**Instruction A**
In the operating-system airline joke, set down the passage from "OS/2 Skyways" to "the flight systems." word for word.
**Instruction B**
Write the next part of the operating-system airline joke, beginning after its last sentence.

**Document passage**
= = = = = = =
Windows 3.x Airlines
The airport terminal is nice and
colorful, with friendly stewards and stewardesses, easy access to the plane,
and a completely uneventful takeoff...then, once in the air, the plane blows
up without any warning whatsoever.
Windows '95 Airlines
The
terminal is very neat and clean, the attendants are all very attractive and
the pilots very capable. The fleet is immense. After your plane arrives 6
months late, you begin to wonder why it has not arrived yet. Your jet takes
off without a hitch, pushing above the clouds, and at 20,000 feet it crashes
without warning.
Mac Airways
The cashiers, flight attendants, and
pilots all look the same, feel the same and act the same. When asked
questions about the flight they reply that you don't want to know, don't need
to know, and that everything will be done for you without you having to know,
so just shut up and please return to your seat and watch the
movie.
OS/2 Skyways
It's almost empty, with only a few prospective
passengers milling about. Airline personnel walk around, apologizing
profusely to customers in hushed voices, pointing from time to time to the
sleek, powerful jets outside the terminal on the field. They tell each
passenger how good the real flight will be on these new jets and how much
safer it will be than Windows Airlines, but that they will have to wait a
little longer for the technicians to finish the flight systems.
To
board the plane, you have your ticket stamped ten different times by standing
in ten different lines. Then you fill out a form showing where you want to
sit and whether the plan should look and feel like an ocean liner,
a passenger train, or a bus. If you succeed in getting on board the plane
and the plane succeeds in getting off the ground, you have a wonderful
trip... except for the times when the rudder and flaps get frozen in
position, in which case you have time to say your prayers and get in crash
position.
Fly Windows NT
All the passengers carry their seats out
onto the tarmac, placing the chairs in the outline of a plane, says the
password in unison, and forms the outline of an airplane. They all sit down,
flap their arms and make jet swooshing sounds as if they are
flying.
= = = = = = =
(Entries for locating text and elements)
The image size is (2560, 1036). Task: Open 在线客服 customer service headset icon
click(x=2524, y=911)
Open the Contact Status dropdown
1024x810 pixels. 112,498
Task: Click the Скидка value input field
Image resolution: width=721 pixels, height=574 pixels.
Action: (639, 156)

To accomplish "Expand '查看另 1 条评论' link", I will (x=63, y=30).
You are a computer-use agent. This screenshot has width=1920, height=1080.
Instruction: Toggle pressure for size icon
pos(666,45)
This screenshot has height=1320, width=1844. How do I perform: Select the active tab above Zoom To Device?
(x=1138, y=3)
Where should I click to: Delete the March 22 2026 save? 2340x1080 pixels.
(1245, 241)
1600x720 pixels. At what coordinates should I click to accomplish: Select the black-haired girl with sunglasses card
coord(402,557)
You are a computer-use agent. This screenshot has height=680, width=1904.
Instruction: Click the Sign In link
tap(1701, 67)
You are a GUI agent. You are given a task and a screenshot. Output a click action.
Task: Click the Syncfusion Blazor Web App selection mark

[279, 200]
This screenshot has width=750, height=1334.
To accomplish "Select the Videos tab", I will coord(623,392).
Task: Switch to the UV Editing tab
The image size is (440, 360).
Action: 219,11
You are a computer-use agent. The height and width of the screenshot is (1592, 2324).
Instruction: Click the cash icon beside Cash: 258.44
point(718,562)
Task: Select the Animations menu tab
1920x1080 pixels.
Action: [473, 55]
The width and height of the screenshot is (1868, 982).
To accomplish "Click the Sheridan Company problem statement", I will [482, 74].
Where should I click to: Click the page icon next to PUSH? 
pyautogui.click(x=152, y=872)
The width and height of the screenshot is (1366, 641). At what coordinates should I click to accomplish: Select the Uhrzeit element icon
= = = = = = =
**Result A**
OS/2 Skyways
It's almost empty, with only a few prospective
passengers milling about. Airline personnel walk around, apologizing
profusely to customers in hushed voices, pointing from time to time to the
sleek, powerful jets outside the terminal on the field. They tell each
passenger how good the real flight will be on these new jets and how much
safer it will be than Windows Airlines, but that they will have to wait a
little longer for the technicians to finish the flight systems.

**Result B**
Wings of OS/400
The airline has bought ancient DC-3s,
arguably the best and safest planes that ever flew and painted "747" on their
tails to make them look as if they are fast. The flight attendants, of
course, attend to your every need, though the drinks cost $15 a pop. Stupid
questions cost $230 per hour, unless you have Support Line, which requires a
first class ticket and membership in the frequent flyer club.
MVS
Airlines
The passengers all gather in the hanger, watching hundreds of
technicians check the flight systems on this immense, luxury aircraft. This
plane has at least 10 engines and seats over 1,000 passengers. All the
passengers scramble aboard, as do the necessary complement of 200
technicians. The pilot takes his place up in the glass cockpit. He guns the
engines, only to realize that the plane is too big to get through the hangar
doors!
Unix Express
Each passenger brings a piece of the airplane
and a box of tools to the airport. They gather on the tarmac, arguing
constantly about what kind of plane they want to build and how to put it
together. Eventually, they build several different aircraft, but give them
all the same name. Some passengers actually reach their destinations. All
passengers believe they got there.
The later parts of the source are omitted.